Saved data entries
····················
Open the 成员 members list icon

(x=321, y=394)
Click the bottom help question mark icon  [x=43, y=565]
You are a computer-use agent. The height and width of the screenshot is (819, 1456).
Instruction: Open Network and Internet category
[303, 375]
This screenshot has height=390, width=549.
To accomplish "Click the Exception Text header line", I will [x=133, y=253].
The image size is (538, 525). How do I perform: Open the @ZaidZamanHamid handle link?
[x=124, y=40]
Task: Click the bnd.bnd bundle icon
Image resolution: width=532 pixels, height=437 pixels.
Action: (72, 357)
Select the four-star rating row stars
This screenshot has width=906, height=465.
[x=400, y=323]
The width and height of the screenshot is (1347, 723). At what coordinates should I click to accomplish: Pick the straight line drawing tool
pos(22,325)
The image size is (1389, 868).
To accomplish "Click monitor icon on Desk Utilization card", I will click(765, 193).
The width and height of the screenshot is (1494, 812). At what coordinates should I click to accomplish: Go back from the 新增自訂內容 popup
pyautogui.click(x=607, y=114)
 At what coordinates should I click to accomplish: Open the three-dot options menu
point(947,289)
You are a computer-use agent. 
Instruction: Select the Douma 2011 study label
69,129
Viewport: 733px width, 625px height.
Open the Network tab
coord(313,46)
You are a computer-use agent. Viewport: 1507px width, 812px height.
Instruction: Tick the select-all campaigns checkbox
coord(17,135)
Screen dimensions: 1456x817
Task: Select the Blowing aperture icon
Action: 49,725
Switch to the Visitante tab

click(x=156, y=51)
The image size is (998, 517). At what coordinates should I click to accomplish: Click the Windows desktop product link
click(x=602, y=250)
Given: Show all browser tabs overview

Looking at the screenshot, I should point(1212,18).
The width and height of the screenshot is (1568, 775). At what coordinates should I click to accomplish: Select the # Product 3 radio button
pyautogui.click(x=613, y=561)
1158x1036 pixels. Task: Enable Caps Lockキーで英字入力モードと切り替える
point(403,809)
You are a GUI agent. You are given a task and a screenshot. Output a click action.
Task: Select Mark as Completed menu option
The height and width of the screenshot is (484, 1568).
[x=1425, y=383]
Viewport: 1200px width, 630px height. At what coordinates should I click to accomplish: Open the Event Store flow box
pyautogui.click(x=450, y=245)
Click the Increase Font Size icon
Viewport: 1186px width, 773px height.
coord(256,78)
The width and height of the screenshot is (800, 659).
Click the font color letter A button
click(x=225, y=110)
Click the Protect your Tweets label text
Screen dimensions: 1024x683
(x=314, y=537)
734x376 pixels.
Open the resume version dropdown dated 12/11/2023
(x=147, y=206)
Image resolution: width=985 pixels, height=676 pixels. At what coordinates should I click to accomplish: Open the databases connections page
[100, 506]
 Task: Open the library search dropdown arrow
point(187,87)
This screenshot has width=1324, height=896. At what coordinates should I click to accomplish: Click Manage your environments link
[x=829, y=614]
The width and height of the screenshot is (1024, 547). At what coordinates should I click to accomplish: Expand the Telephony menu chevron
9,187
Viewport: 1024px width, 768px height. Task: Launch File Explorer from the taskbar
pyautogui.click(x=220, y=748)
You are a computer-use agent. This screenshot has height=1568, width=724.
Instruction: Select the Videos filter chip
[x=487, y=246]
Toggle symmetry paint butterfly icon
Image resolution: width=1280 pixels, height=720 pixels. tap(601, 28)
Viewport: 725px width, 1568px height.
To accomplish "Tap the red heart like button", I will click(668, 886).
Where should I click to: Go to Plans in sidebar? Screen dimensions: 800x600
····················
* [Problem to solve]: Search the data for "computer". Copy each line that has it.

* [Solution]:
You are a computer-use agent. The height and width of the screenshot is (819, 1456).
You are a computer-use agent. 
You are a computer-use agent. Viewport: 1507px width, 812px height.
You are a computer-use agent. This screenshot has height=1568, width=724.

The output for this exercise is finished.